[Excerpts from a dataset]
+---+
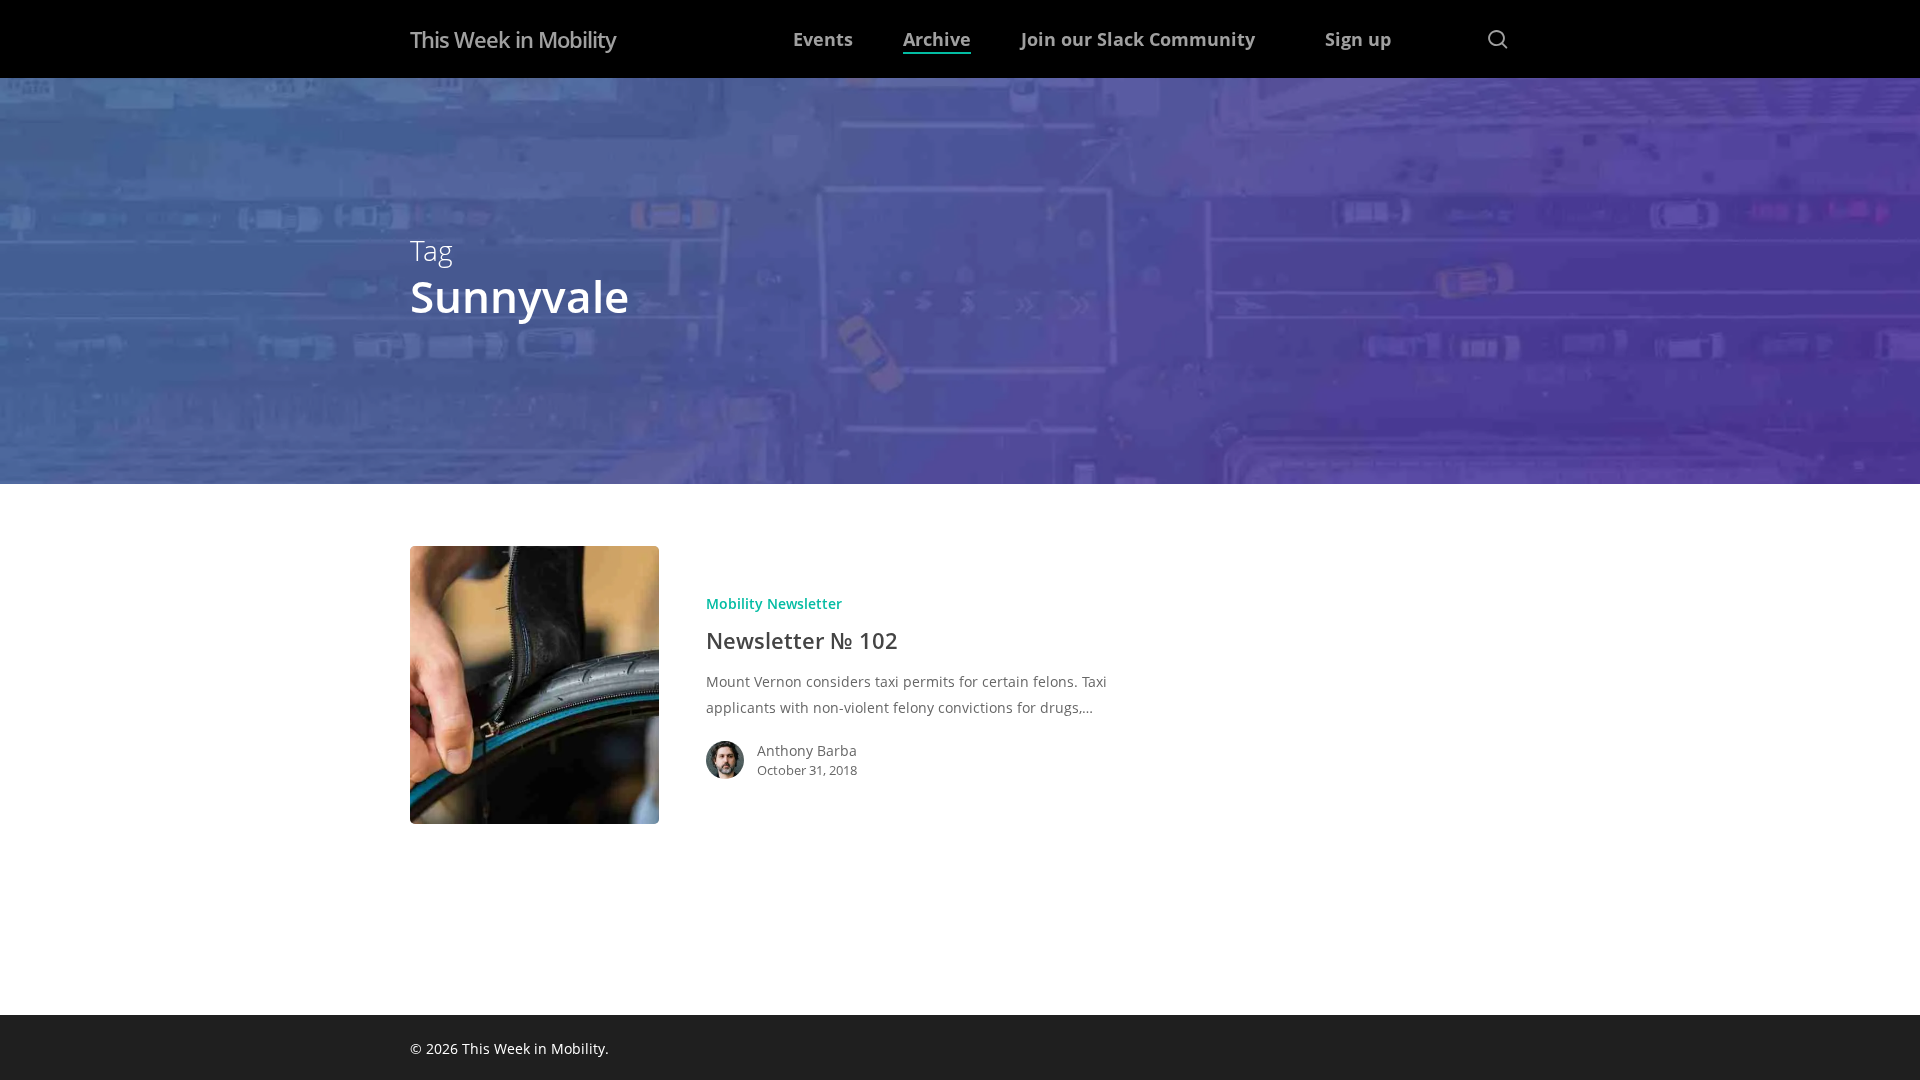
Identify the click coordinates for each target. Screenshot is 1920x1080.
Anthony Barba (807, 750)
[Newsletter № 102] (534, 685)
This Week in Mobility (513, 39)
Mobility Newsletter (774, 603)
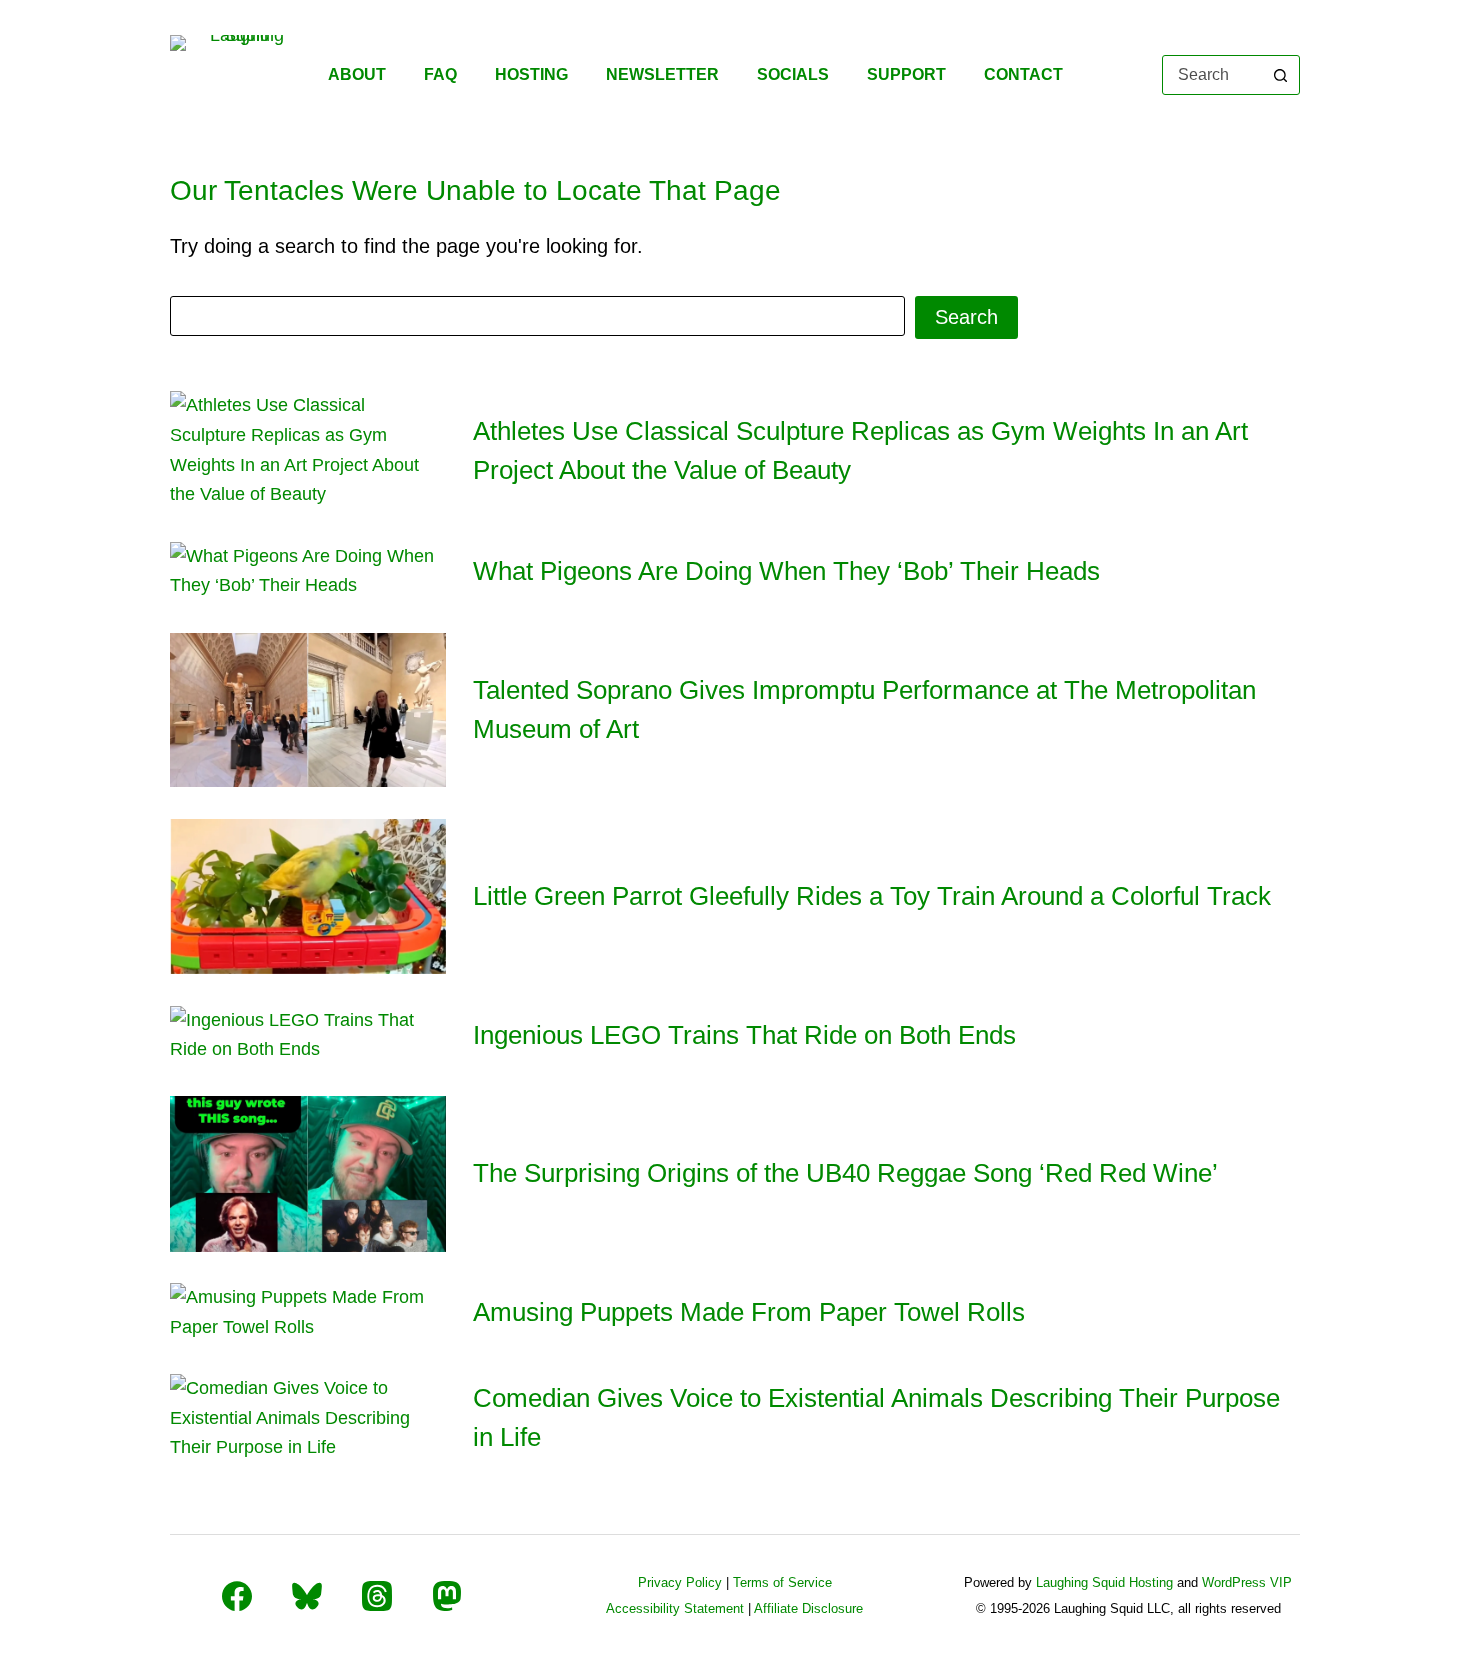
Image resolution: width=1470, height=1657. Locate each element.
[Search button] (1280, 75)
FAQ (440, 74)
+---+
Leave out the pictures, and extract exactly the lines from the one with "This Week in Mobility (513, 39)" through the end of the records, both ends included.

== Task solution ==
This Week in Mobility (513, 39)
Mobility Newsletter (774, 603)
Image resolution: width=1470, height=1657. Locate each element.
[Search button] (1280, 75)
FAQ (440, 74)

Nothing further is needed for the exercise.